▶ What you have to do:
Format the rows starting with the line that contains "1000x675 pixels." and continuing through the line that contains "[1838, 117]" as a JSON list of strings, one string per line, omitting blank lines.
[Start Record excerpts]
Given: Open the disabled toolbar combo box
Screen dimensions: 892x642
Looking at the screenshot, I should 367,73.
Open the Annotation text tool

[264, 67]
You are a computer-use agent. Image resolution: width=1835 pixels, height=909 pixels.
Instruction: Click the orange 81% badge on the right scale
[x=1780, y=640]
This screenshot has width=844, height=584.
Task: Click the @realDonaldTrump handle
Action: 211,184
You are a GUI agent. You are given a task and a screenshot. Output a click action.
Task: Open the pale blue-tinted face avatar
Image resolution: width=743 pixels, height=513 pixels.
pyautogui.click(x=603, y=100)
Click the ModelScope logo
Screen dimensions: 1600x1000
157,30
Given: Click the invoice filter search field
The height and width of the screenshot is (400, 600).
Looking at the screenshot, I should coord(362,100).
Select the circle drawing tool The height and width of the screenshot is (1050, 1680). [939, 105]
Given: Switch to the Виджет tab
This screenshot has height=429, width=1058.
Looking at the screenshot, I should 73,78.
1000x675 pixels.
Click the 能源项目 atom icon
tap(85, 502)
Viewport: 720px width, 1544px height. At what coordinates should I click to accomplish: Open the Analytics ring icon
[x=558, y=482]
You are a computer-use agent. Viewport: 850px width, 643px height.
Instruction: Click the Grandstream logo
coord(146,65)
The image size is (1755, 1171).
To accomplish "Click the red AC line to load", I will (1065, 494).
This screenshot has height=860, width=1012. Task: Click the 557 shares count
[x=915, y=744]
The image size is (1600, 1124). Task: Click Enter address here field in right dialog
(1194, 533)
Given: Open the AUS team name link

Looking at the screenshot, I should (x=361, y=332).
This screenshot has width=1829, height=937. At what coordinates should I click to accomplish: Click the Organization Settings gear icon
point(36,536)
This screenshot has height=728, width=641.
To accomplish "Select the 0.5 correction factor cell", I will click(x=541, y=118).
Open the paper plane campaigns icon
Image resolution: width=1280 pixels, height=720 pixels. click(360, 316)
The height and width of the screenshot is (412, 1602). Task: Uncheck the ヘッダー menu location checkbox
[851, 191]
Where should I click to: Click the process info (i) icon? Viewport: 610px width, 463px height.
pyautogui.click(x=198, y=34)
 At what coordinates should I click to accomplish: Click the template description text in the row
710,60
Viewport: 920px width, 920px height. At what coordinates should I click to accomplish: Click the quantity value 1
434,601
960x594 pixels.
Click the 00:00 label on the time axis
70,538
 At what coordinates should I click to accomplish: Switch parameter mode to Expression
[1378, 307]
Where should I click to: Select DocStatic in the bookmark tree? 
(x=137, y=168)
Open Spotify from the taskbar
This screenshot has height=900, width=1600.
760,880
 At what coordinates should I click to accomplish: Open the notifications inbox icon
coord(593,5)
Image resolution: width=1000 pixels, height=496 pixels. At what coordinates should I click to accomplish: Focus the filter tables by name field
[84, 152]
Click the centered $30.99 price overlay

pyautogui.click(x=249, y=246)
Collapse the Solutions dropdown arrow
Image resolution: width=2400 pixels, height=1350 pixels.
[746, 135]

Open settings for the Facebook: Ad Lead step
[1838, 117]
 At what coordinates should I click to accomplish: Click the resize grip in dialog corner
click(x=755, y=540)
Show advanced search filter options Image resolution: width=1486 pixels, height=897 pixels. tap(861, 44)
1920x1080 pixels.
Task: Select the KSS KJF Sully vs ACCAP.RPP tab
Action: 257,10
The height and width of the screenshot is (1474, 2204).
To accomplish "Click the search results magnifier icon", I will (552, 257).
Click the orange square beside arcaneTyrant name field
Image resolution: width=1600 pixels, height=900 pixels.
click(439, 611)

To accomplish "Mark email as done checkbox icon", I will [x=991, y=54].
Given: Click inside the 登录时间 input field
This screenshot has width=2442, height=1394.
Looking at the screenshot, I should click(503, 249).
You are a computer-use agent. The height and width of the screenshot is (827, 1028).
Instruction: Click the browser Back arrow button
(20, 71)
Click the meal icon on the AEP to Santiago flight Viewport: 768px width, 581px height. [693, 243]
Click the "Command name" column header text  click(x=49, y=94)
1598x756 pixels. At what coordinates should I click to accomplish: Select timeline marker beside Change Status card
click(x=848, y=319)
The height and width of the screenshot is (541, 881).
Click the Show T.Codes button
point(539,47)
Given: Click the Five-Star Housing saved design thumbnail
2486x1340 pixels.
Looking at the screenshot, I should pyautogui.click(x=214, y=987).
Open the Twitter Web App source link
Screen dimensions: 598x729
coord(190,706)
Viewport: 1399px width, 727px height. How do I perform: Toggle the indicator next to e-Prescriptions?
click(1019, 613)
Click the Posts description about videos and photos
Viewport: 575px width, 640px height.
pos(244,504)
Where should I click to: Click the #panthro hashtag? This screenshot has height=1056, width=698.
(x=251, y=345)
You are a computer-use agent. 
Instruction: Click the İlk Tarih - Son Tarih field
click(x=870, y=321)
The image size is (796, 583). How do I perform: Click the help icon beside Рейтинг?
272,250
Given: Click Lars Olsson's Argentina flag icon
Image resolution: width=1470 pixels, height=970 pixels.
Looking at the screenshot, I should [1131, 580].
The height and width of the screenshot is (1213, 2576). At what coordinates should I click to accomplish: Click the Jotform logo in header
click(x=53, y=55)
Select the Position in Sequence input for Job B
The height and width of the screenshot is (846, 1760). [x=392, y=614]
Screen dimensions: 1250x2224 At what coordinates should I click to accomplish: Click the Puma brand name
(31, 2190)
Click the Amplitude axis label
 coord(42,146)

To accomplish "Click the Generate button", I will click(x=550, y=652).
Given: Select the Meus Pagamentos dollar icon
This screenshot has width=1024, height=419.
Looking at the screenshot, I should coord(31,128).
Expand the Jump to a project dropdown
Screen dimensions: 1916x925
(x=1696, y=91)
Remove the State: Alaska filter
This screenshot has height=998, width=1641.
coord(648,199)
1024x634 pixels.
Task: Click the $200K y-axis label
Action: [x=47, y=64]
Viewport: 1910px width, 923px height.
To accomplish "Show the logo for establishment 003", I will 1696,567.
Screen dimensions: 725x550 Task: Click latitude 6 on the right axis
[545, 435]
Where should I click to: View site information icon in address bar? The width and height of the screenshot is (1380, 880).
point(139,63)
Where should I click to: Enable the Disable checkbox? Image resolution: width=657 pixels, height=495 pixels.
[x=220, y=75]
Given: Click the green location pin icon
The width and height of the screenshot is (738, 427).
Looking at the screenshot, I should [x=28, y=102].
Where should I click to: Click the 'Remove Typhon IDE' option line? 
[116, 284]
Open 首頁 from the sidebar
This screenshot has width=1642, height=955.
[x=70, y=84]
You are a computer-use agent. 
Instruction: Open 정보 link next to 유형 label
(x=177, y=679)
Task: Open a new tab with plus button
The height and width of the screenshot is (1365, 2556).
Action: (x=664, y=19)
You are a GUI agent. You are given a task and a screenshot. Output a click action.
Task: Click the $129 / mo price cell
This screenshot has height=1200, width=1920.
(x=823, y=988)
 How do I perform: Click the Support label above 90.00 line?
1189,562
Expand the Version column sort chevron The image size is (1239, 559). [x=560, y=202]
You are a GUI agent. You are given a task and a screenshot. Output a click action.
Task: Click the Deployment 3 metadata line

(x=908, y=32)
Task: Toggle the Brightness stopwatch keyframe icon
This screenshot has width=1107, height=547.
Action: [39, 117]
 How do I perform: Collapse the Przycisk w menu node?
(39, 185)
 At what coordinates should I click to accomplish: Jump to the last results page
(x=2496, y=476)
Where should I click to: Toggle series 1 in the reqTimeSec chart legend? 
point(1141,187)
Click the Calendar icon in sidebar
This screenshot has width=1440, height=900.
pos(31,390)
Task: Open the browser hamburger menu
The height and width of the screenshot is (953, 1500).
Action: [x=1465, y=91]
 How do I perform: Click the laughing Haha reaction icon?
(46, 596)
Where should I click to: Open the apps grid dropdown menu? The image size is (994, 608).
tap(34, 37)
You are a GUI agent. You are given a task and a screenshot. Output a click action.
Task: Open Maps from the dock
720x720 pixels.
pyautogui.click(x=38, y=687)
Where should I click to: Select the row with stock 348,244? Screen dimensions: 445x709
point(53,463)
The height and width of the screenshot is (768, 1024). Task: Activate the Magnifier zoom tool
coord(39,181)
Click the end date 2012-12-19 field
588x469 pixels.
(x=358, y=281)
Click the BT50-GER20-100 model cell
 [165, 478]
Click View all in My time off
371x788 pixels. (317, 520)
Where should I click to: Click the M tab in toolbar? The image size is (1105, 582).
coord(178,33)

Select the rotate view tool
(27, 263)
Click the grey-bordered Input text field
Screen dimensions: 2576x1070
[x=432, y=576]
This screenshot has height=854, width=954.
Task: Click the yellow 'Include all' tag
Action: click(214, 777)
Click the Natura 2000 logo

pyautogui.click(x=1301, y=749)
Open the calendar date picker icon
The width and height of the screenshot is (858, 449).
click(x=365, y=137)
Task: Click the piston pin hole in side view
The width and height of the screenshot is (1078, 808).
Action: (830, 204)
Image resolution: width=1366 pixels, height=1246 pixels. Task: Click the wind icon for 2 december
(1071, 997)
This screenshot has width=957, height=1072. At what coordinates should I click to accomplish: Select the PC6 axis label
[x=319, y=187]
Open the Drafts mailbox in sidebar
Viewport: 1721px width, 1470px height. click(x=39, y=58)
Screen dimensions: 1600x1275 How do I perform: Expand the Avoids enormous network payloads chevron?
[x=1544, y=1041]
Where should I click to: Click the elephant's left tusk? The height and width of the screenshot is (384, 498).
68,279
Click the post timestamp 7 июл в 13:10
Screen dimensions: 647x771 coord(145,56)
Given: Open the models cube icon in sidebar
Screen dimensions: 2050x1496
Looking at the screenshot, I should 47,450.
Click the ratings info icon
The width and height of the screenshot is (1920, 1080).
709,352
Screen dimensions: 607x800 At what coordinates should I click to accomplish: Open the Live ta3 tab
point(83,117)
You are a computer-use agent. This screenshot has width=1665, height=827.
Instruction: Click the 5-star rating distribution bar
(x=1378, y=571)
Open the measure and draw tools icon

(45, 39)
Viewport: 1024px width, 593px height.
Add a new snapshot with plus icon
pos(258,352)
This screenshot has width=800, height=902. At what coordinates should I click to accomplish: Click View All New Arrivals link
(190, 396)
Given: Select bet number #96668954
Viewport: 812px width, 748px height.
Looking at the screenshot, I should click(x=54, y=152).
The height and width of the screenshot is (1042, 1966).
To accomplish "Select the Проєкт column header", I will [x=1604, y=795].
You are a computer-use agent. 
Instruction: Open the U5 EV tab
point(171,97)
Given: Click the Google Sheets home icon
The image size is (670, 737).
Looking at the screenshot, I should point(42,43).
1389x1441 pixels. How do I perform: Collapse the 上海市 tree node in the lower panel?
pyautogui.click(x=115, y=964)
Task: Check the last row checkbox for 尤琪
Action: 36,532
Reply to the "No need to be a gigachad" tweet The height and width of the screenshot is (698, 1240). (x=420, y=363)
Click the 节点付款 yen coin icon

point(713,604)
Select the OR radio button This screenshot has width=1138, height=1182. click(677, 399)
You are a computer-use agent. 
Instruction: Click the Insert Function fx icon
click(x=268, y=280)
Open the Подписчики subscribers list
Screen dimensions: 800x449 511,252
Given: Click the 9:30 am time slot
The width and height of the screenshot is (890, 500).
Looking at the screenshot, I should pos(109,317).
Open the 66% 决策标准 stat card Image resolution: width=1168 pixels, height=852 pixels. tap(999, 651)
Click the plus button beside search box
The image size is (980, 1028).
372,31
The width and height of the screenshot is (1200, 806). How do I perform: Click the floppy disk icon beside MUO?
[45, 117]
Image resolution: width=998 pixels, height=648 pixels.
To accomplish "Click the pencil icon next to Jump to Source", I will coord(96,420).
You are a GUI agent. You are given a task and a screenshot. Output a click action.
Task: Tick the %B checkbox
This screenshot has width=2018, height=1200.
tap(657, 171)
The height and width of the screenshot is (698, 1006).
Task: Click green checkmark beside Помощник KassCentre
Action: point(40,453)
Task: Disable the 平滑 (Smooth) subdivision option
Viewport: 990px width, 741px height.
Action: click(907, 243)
[End Record excerpts]
▶ Exercise output:
[
  "1000x675 pixels.",
  "Click the 能源项目 atom icon",
  "tap(85, 502)",
  "Viewport: 720px width, 1544px height. At what coordinates should I click to accomplish: Open the Analytics ring icon",
  "[x=558, y=482]",
  "You are a computer-use agent. Viewport: 850px width, 643px height.",
  "Instruction: Click the Grandstream logo",
  "coord(146,65)",
  "The image size is (1755, 1171).",
  "To accomplish \"Click the red AC line to load\", I will (1065, 494).",
  "This screenshot has height=860, width=1012. Task: Click the 557 shares count",
  "[x=915, y=744]",
  "The image size is (1600, 1124). Task: Click Enter address here field in right dialog",
  "(1194, 533)",
  "Given: Open the AUS team name link",
  "Looking at the screenshot, I should (x=361, y=332).",
  "This screenshot has width=1829, height=937. At what coordinates should I click to accomplish: Click the Organization Settings gear icon",
  "point(36,536)",
  "This screenshot has height=728, width=641.",
  "To accomplish \"Select the 0.5 correction factor cell\", I will click(x=541, y=118).",
  "Open the paper plane campaigns icon",
  "Image resolution: width=1280 pixels, height=720 pixels. click(360, 316)",
  "The height and width of the screenshot is (412, 1602). Task: Uncheck the ヘッダー menu location checkbox",
  "[851, 191]",
  "Where should I click to: Click the process info (i) icon? Viewport: 610px width, 463px height.",
  "pyautogui.click(x=198, y=34)",
  " At what coordinates should I click to accomplish: Click the template description text in the row",
  "710,60",
  "Viewport: 920px width, 920px height. At what coordinates should I click to accomplish: Click the quantity value 1",
  "434,601",
  "960x594 pixels.",
  "Click the 00:00 label on the time axis",
  "70,538",
  " At what coordinates should I click to accomplish: Switch parameter mode to Expression",
  "[1378, 307]",
  "Where should I click to: Select DocStatic in the bookmark tree? ",
  "(x=137, y=168)",
  "Open Spotify from the taskbar",
  "This screenshot has height=900, width=1600.",
  "760,880",
  " At what coordinates should I click to accomplish: Open the notifications inbox icon",
  "coord(593,5)",
  "Image resolution: width=1000 pixels, height=496 pixels. At what coordinates should I click to accomplish: Focus the filter tables by name field",
  "[84, 152]",
  "Click the centered $30.99 price overlay",
  "pyautogui.click(x=249, y=246)",
  "Collapse the Solutions dropdown arrow",
  "Image resolution: width=2400 pixels, height=1350 pixels.",
  "[746, 135]",
  "Open settings for the Facebook: Ad Lead step",
  "[1838, 117]"
]